"I understood
ebay's system before I decided to participate.", says 51studebaker.
If only
ebay would correctly and fairly follow their own rules...
If only
ebay wouldn't move their goalposts during the game...
If only
ebay's support personnel would have a clue about what they are doing...
51studebaker's argument is akin to saying "Being a citizen of this or that country, you must agree with all its laws." No, you have to obey the law but you don't have to agree with all laws, you don't have to like all of them, and you have a right to argue against them in the press and in court. There are stupid, wrong, even criminal, anti-constitutional laws. Lawmakers are human. Many of them are subhuman, I would say.

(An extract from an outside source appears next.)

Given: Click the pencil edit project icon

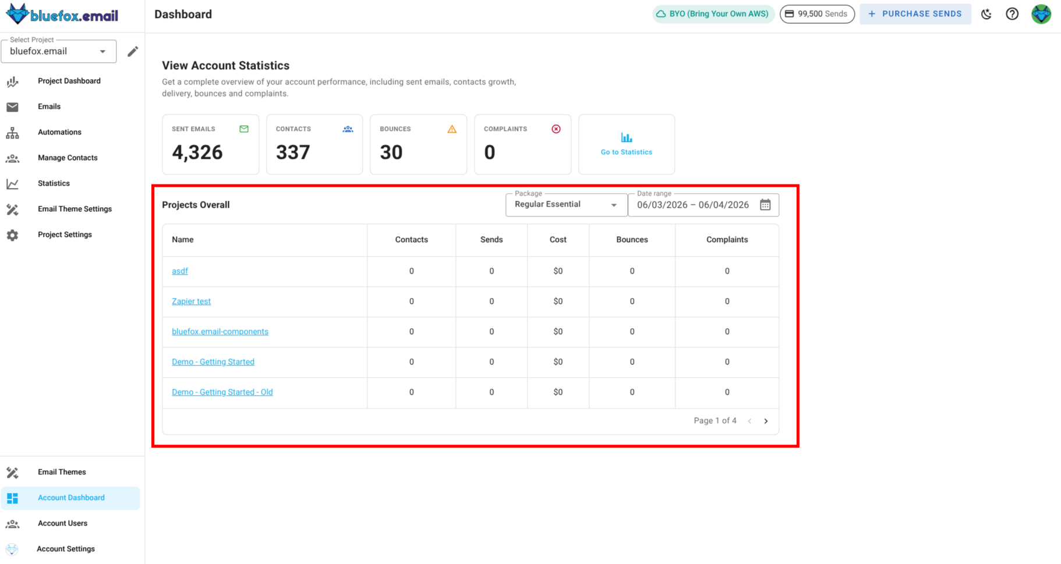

The same goes for rules of any larger-than-life corporation like
ebay or
Amazon. With age, these overgrown, shareholder-oriented organizations become bureaucracies, inefficient, incompetent, self-indulgent, condescending toward their clientele, and outrageously dishonest.
Once upon a time I won an
ebay case against a UK customer who requested rfund for non-delivery, received a refund, and then received the merchandise according to the tracking records (the letter was held ny the UK customs, without explanation, for 2 months).

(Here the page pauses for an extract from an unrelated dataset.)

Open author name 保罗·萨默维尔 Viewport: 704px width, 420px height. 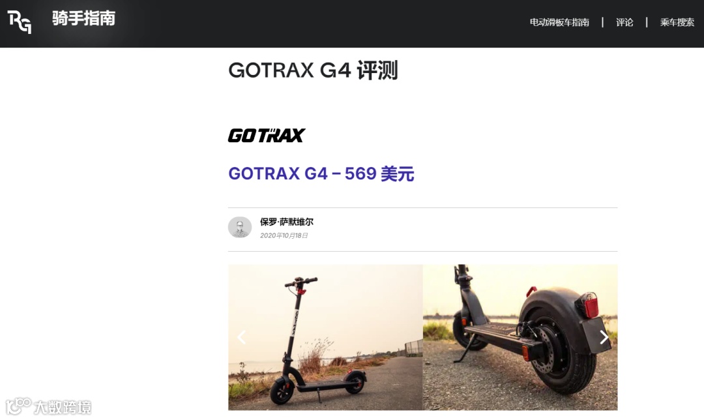coord(286,222)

ebay people confirmed that I should get that payment back. And what they did? They refunded my money to the complaining custommer again, the second time! It took several hours of heated phone conversations, and a couple of weeks of paperwork exchange between
ebay and PayPal for me to get my money back, and even then that UK customer continued to stink to the high heaven, and I had to ban him to get rid of this annoyance.
When you "decide to paricipate" in a game, you expect that all players would follow the rules. But they don't. That's why real life and chess tournaments are very different things. It's a jungle out there.